Israël a largement développé son industrie gazière, depuis la découverte de gisements offshore, en 2004. Or, compte tenu de l’embargo sur le gaz russe, Israël pourrait devenir un fournisseur important pour l’Europe. Il est donc également urgent, pour Israël, de régler son différend avec le Liban. En effet, la Ministre israélienne de l’Énergie, Karine Elharrar, a indiqué que le champ gazier de Karish, pourrait lui permettre de doubler sa production de gaz naturel (à 40 milliards de mètres cubes) pour répondre aux besoins européens.
Autre intérêt pour Israël : le rapprochement avec le Liban serait un prélude à une normalisation entre les deux pays, même si les EAU redoutent que de tels accords profitent indirectement à l’Iran (dont le Liban est devenu vassal).
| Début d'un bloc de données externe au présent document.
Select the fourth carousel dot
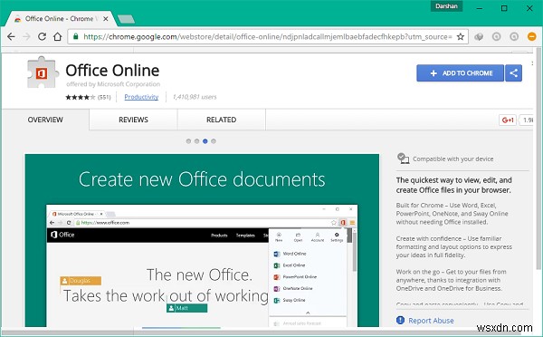click(214, 141)
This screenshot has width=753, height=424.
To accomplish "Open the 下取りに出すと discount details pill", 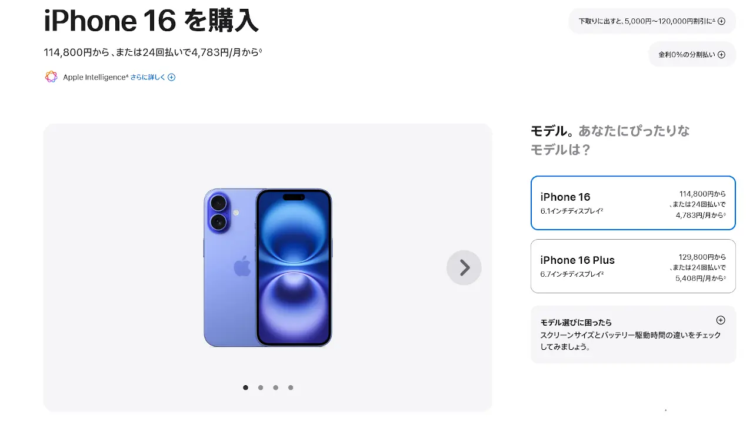I will [652, 21].
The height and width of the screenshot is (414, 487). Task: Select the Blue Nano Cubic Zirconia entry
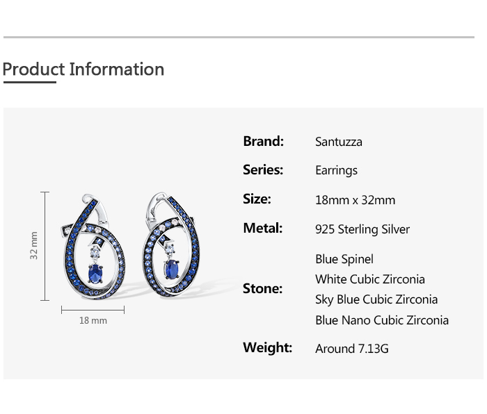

Un accord entre Israël et le Liban sur les frontières devrait donc intervenir de façon imminente, avant de pouvoir avancer les discussions sur la répartition des revenus du gaz.
Bien évidemment, pour le Liban, la signature d’un tel accord est existentiel : le pays est frappé par une crise économique sans précédent. Les revenus gaziers amélioreront alors considérablement le niveau de vie de la population.